抜粋文:
──────
仮定のことについては私からは答えは控えさせていただきたい。

と、回答を拒否していました。

 菅首相は、官房長官時代から「仮定の質問には答えられない」というレトリックを多用してきたので、マスコミや国民もそうした回答拒否に慣れてしまっていたところがありましたが、どうやら最近は、こうした菅首相の対応に懐疑的というより批判的な受け止めが広がっています。

 感染対策について首相自らが宣言したように、「先手先手の対応をしていく」ということは、想定されるあらゆる事態に対して策を講じている、あるいはその準備がある、という意味です。そこに言う「想定されるあらゆる事態」とは仮定そのものなので、仮定の質問だからといって答えない、答えられない、答えを差し控える、というのは、やはり国民の疑問や不安に答えないと言うも同然です。これでは、目下のコロナ禍を乗り切るためのリーダーシップを放棄しているように見えるのも仕方ありません。
──────
出典情報:
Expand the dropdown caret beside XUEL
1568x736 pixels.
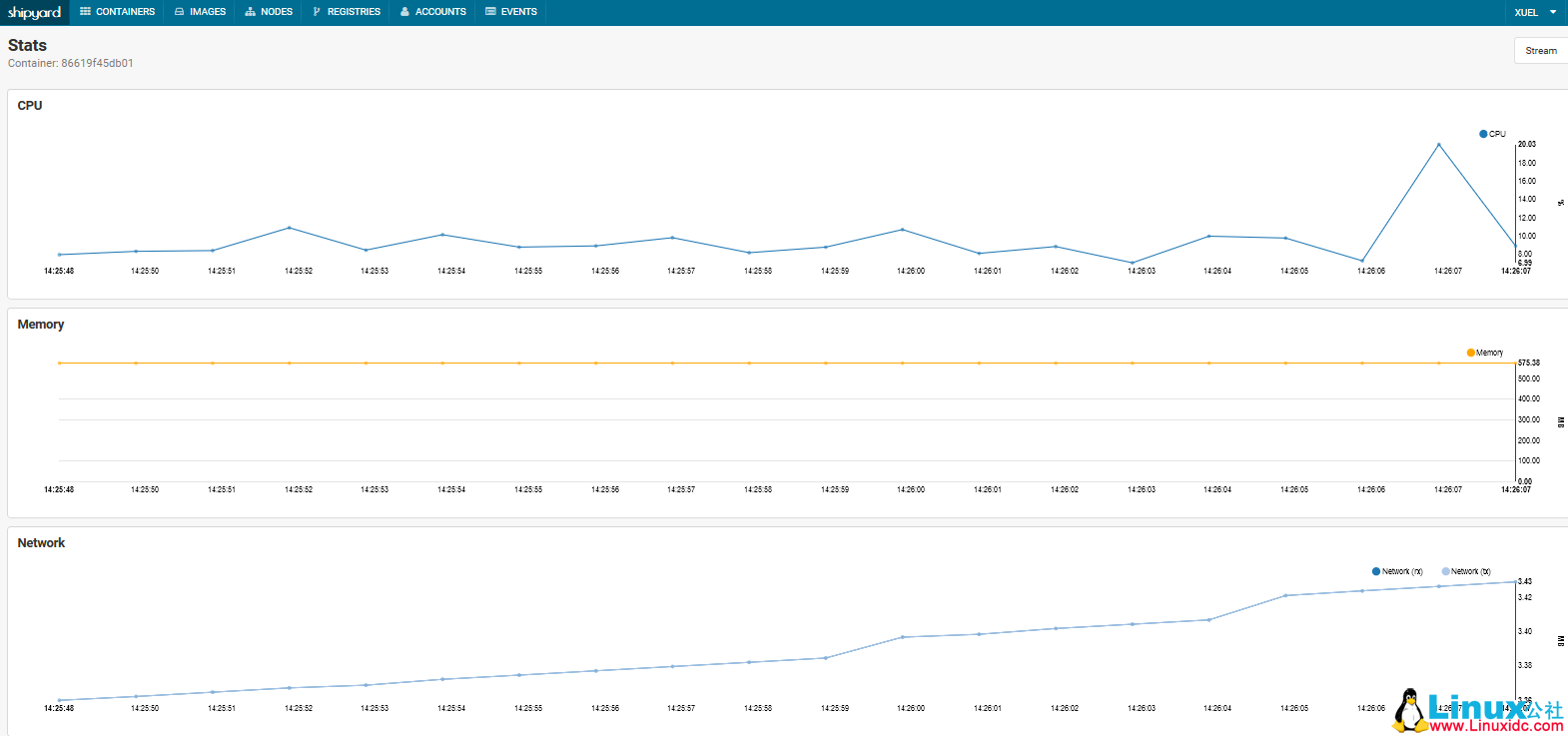pyautogui.click(x=1553, y=12)
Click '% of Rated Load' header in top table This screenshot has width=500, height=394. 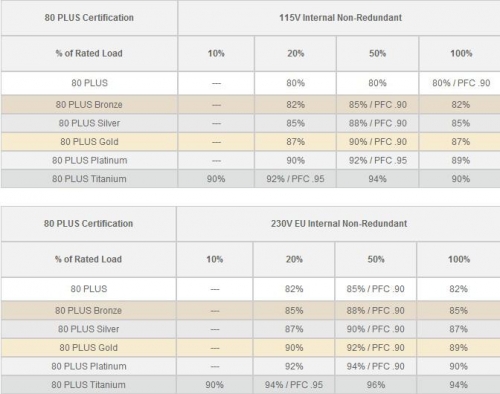click(x=89, y=53)
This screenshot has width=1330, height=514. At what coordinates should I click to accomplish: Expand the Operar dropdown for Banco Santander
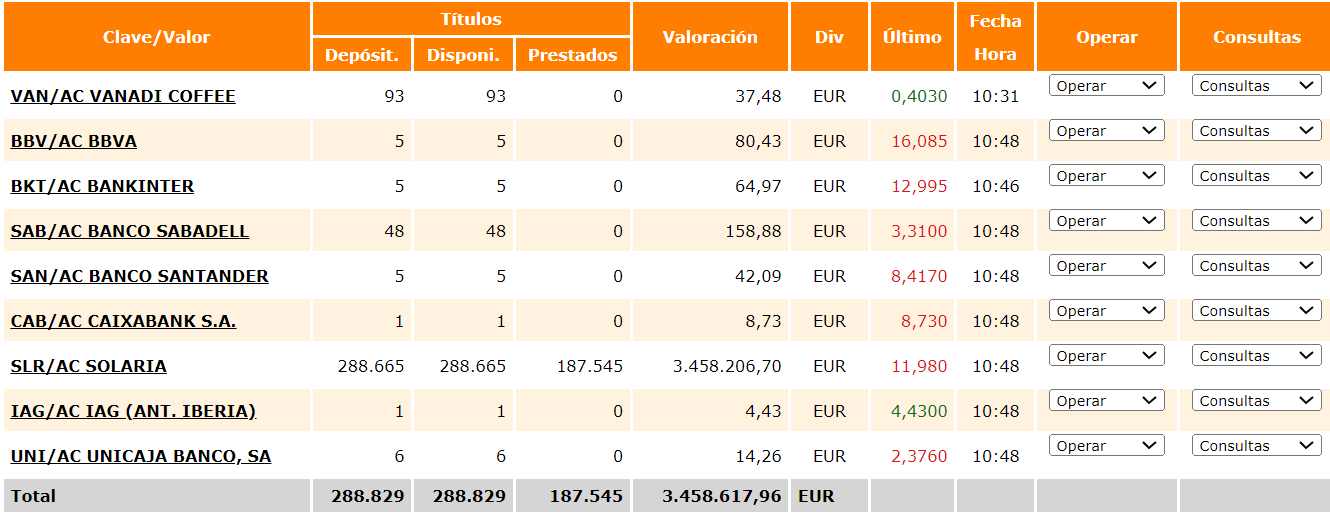(x=1107, y=266)
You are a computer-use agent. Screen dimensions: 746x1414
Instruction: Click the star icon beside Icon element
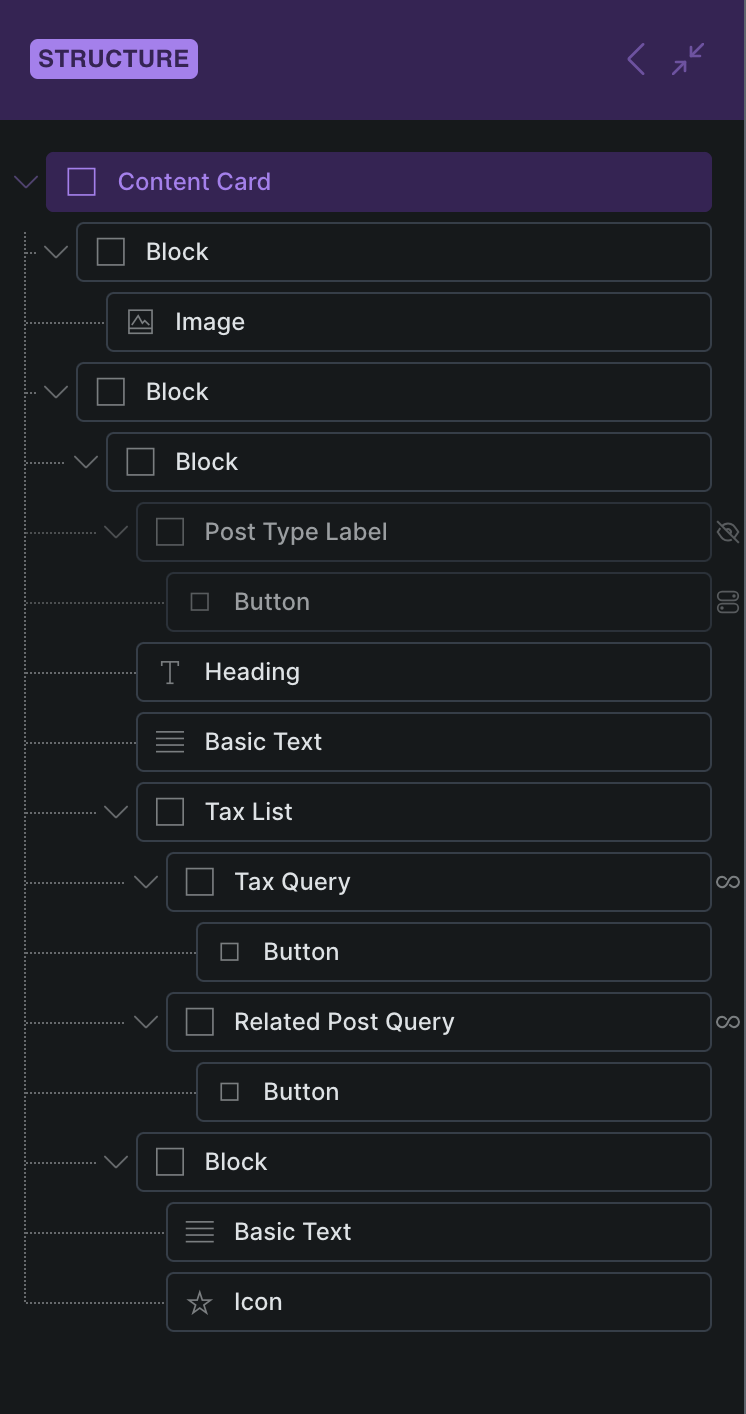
──────
あなたの課題: 菅首相の「仮定の質問」への回答拒否を論じた上の抜粋文を、一字一句変えずに全文書き出してもらえますか？

記述回答:
仮定のことについては私からは答えは控えさせていただきたい。

と、回答を拒否していました。

 菅首相は、官房長官時代から「仮定の質問には答えられない」というレトリックを多用してきたので、マスコミや国民もそうした回答拒否に慣れてしまっていたところがありましたが、どうやら最近は、こうした菅首相の対応に懐疑的というより批判的な受け止めが広がっています。

 感染対策について首相自らが宣言したように、「先手先手の対応をしていく」ということは、想定されるあらゆる事態に対して策を講じている、あるいはその準備がある、という意味です。そこに言う「想定されるあらゆる事態」とは仮定そのものなので、仮定の質問だからといって答えない、答えられない、答えを差し控える、というのは、やはり国民の疑問や不安に答えないと言うも同然です。これでは、目下のコロナ禍を乗り切るためのリーダーシップを放棄しているように見えるのも仕方ありません。